• **Exercise**:
Could you copy every line in the listing below that has the word "computer"?

<<<<

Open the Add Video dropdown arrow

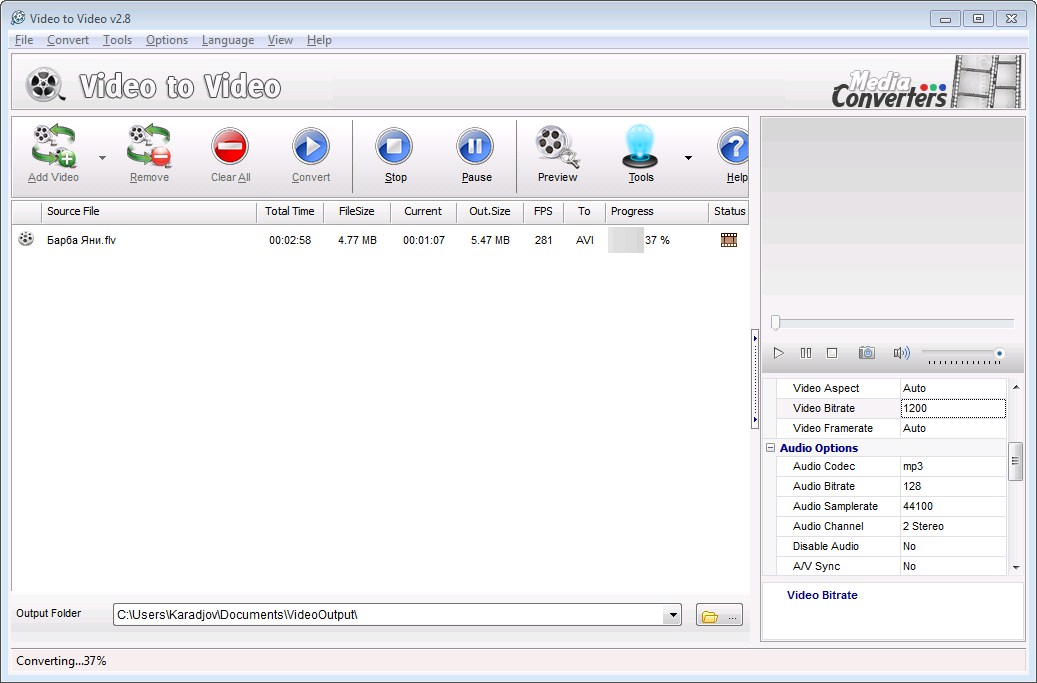tap(102, 158)
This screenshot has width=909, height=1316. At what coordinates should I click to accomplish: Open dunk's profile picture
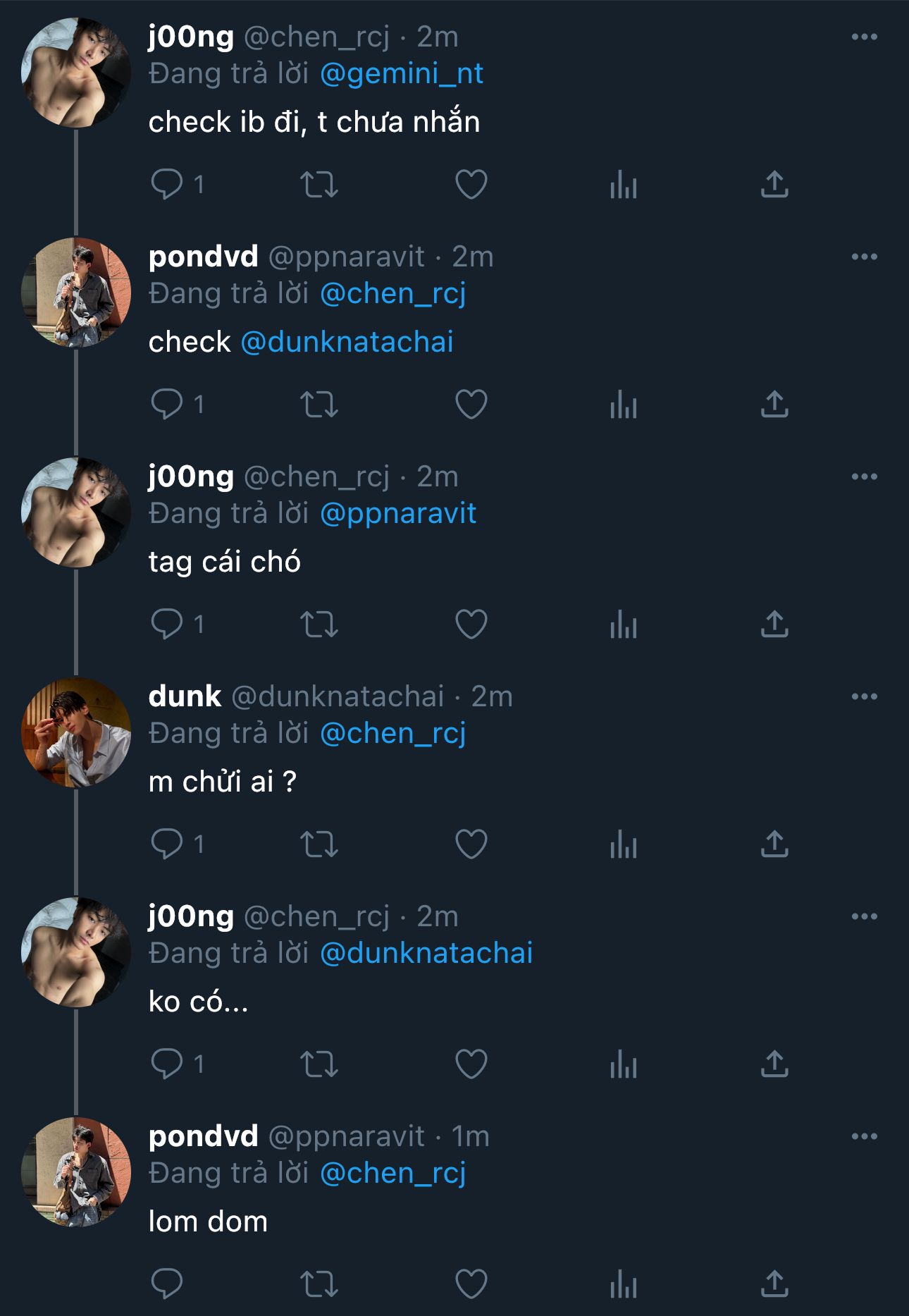(76, 732)
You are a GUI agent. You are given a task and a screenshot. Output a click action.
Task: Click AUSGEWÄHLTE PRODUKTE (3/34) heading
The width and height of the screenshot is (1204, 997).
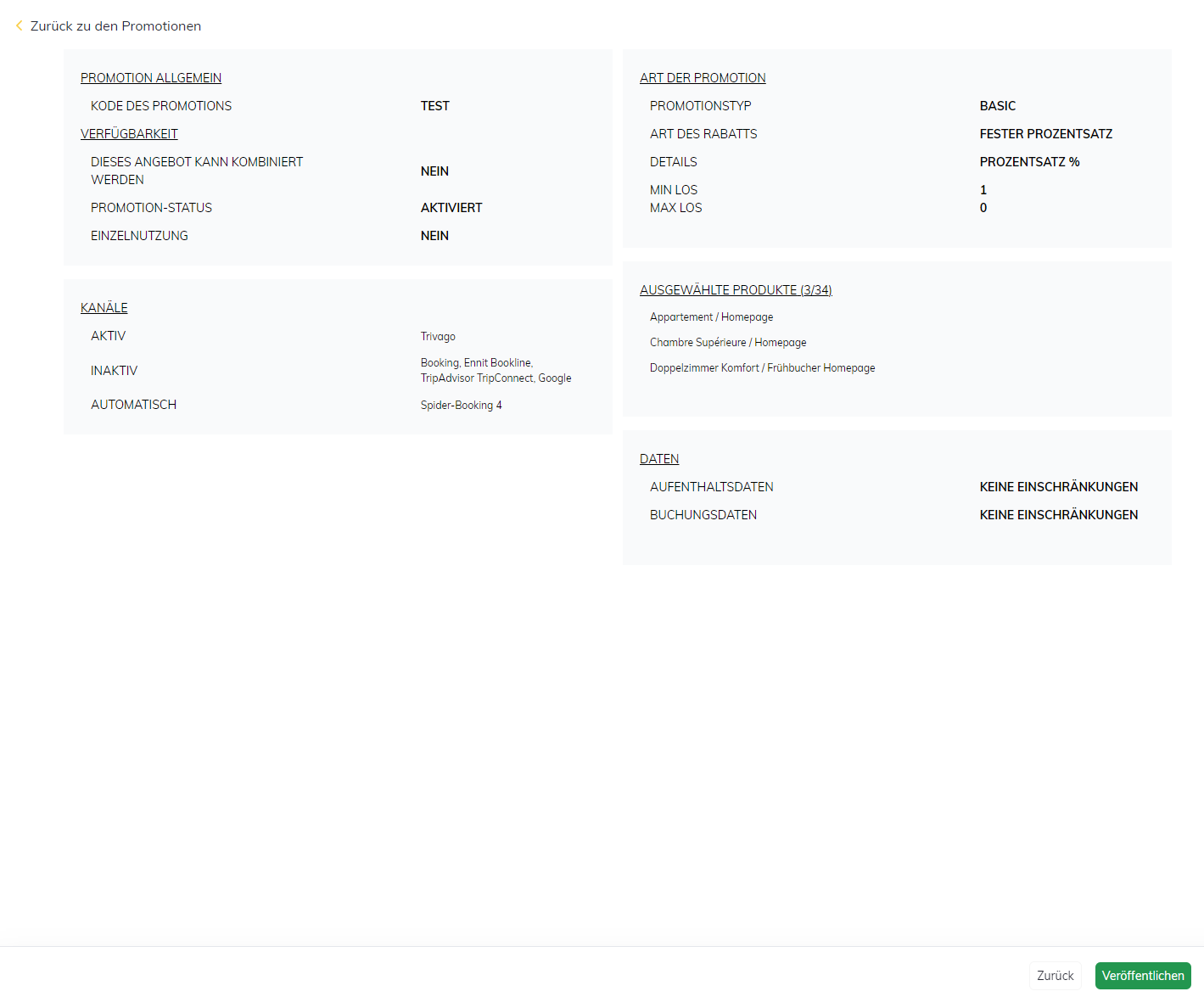click(736, 290)
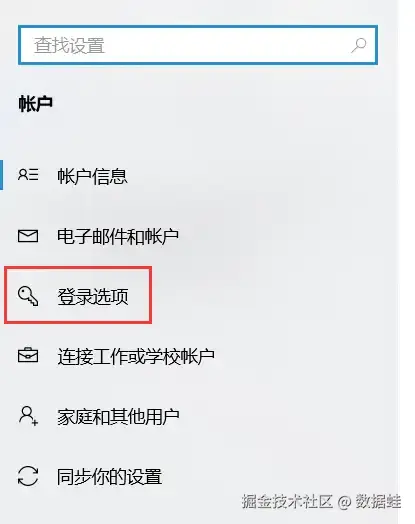415x524 pixels.
Task: Open the 帐户信息 page
Action: tap(93, 176)
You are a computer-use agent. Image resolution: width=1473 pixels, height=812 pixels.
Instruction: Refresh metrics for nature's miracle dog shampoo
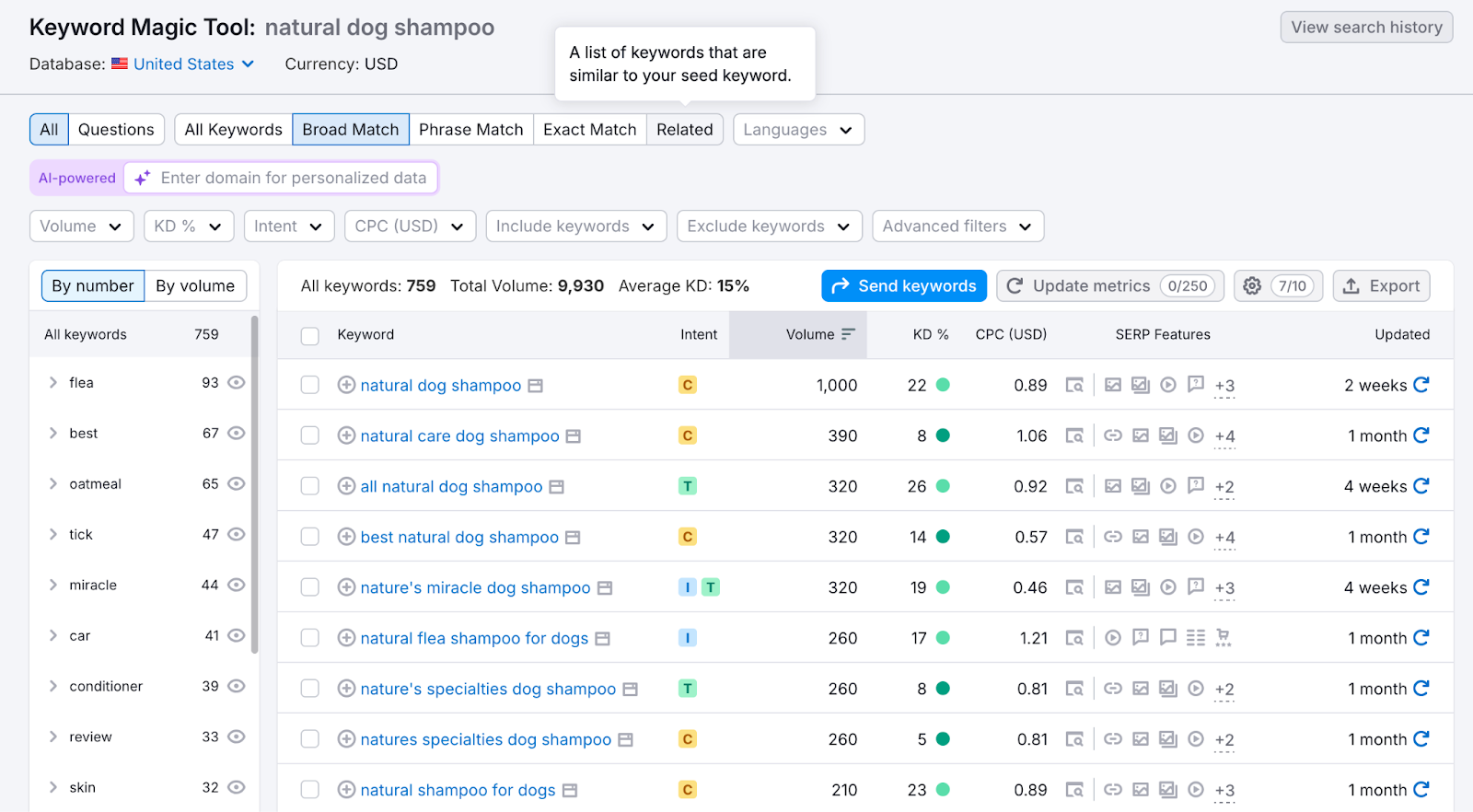1421,587
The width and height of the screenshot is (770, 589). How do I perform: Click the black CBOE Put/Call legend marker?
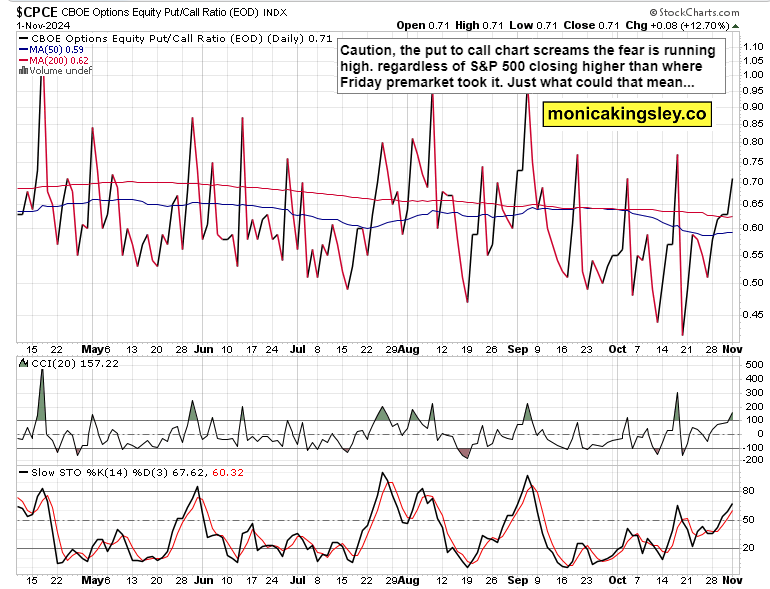(23, 38)
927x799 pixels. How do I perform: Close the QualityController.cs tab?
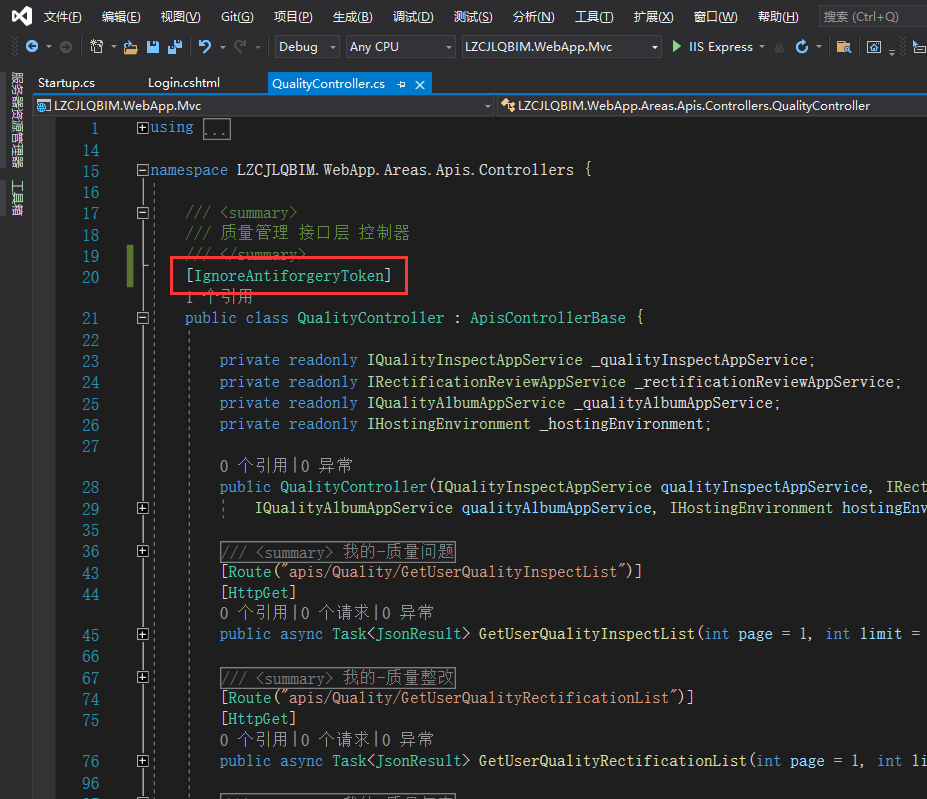coord(420,84)
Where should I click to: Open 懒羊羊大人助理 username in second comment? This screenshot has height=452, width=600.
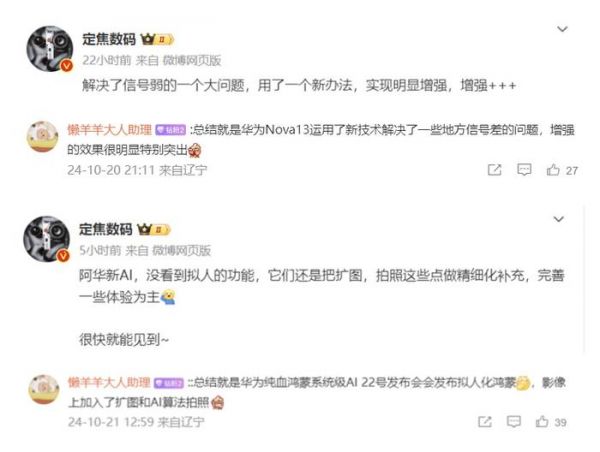coord(109,382)
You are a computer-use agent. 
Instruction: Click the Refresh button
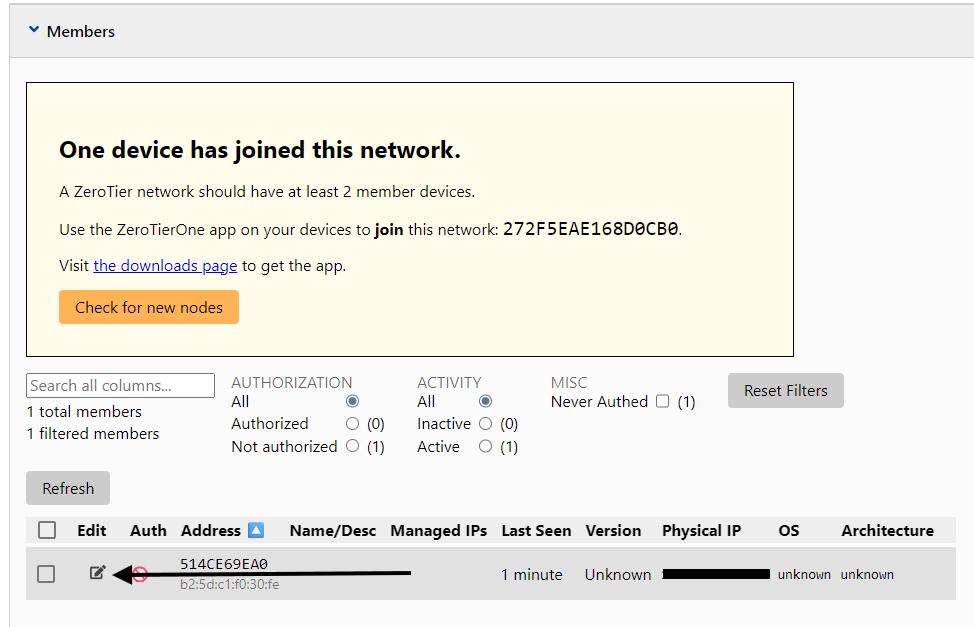point(68,489)
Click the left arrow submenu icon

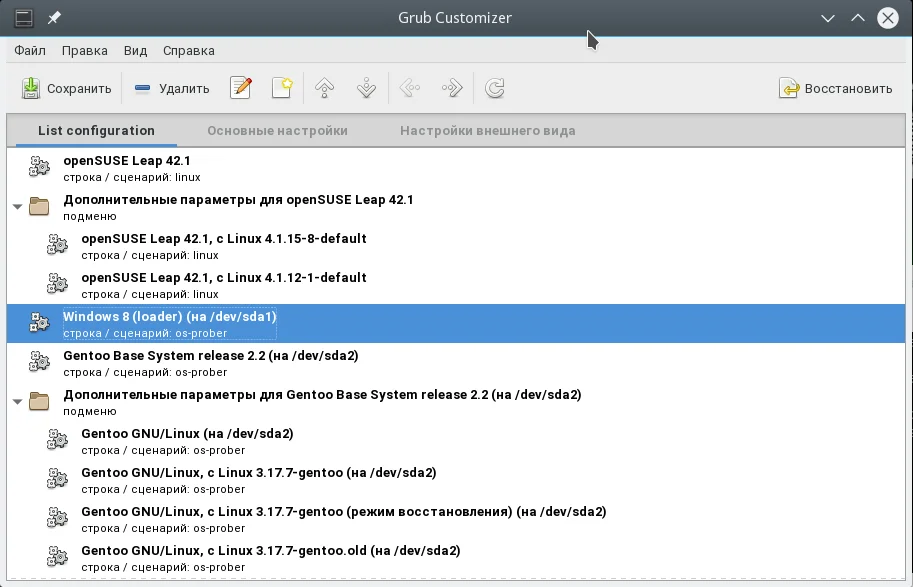(x=410, y=88)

>>>>

• **Exercise result**:
You are a computer-use agent. Image resolution: width=1473 pixels, height=812 pixels.
You are a computer-use agent. 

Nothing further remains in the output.